### What to produce
Output every entry exactly as given.

### Dataset records
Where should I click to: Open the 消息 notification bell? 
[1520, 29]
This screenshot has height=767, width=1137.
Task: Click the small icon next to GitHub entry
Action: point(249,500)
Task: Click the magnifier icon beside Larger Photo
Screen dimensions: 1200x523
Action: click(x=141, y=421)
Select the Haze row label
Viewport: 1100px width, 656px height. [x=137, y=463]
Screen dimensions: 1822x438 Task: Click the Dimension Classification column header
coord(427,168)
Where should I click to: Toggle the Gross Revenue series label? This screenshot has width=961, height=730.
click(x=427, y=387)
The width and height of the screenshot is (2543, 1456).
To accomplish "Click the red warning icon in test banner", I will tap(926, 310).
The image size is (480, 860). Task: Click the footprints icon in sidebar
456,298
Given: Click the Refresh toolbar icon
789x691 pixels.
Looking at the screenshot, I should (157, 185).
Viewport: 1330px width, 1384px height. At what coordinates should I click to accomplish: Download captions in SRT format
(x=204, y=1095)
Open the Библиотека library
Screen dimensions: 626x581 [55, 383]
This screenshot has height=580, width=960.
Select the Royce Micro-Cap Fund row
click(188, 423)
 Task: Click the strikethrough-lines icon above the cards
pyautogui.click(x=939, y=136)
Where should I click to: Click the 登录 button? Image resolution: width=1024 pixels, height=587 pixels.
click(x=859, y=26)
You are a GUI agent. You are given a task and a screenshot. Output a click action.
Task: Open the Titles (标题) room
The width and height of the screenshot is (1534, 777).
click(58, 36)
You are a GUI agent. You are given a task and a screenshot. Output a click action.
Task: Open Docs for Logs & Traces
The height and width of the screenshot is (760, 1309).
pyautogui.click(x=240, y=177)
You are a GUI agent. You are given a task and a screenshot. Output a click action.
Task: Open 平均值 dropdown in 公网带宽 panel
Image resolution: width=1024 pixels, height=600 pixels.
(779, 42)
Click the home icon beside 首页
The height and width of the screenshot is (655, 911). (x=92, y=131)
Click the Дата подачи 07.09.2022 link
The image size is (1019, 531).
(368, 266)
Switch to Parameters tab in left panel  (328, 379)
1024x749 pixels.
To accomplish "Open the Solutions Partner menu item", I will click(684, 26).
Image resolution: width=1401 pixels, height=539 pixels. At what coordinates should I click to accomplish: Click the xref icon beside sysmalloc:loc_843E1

### Answer to this problem
Where should I click to: Open the 消息 notification bell? 
[1520, 29]
This screenshot has height=767, width=1137.
Task: Click the small icon next to GitHub entry
Action: point(249,500)
Task: Click the magnifier icon beside Larger Photo
Screen dimensions: 1200x523
Action: click(x=141, y=421)
Select the Haze row label
Viewport: 1100px width, 656px height. [x=137, y=463]
Screen dimensions: 1822x438 Task: Click the Dimension Classification column header
coord(427,168)
Where should I click to: Toggle the Gross Revenue series label? This screenshot has width=961, height=730.
click(x=427, y=387)
The width and height of the screenshot is (2543, 1456).
To accomplish "Click the red warning icon in test banner", I will tap(926, 310).
The image size is (480, 860). Task: Click the footprints icon in sidebar
456,298
Given: Click the Refresh toolbar icon
789x691 pixels.
Looking at the screenshot, I should (157, 185).
Viewport: 1330px width, 1384px height. At what coordinates should I click to accomplish: Download captions in SRT format
(x=204, y=1095)
Open the Библиотека library
Screen dimensions: 626x581 [55, 383]
This screenshot has height=580, width=960.
Select the Royce Micro-Cap Fund row
click(188, 423)
 Task: Click the strikethrough-lines icon above the cards
pyautogui.click(x=939, y=136)
Where should I click to: Click the 登录 button? Image resolution: width=1024 pixels, height=587 pixels.
click(x=859, y=26)
You are a GUI agent. You are given a task and a screenshot. Output a click action.
Task: Open the Titles (标题) room
The width and height of the screenshot is (1534, 777).
click(58, 36)
You are a GUI agent. You are given a task and a screenshot. Output a click action.
Task: Open Docs for Logs & Traces
The height and width of the screenshot is (760, 1309).
pyautogui.click(x=240, y=177)
You are a GUI agent. You are given a task and a screenshot. Output a click action.
Task: Open 平均值 dropdown in 公网带宽 panel
Image resolution: width=1024 pixels, height=600 pixels.
(779, 42)
Click the home icon beside 首页
The height and width of the screenshot is (655, 911). (x=92, y=131)
Click the Дата подачи 07.09.2022 link
The image size is (1019, 531).
(368, 266)
Switch to Parameters tab in left panel  (328, 379)
1024x749 pixels.
To accomplish "Open the Solutions Partner menu item", I will click(684, 26).
Image resolution: width=1401 pixels, height=539 pixels. At what coordinates should I click to accomplish: Click the xref icon beside sysmalloc:loc_843E1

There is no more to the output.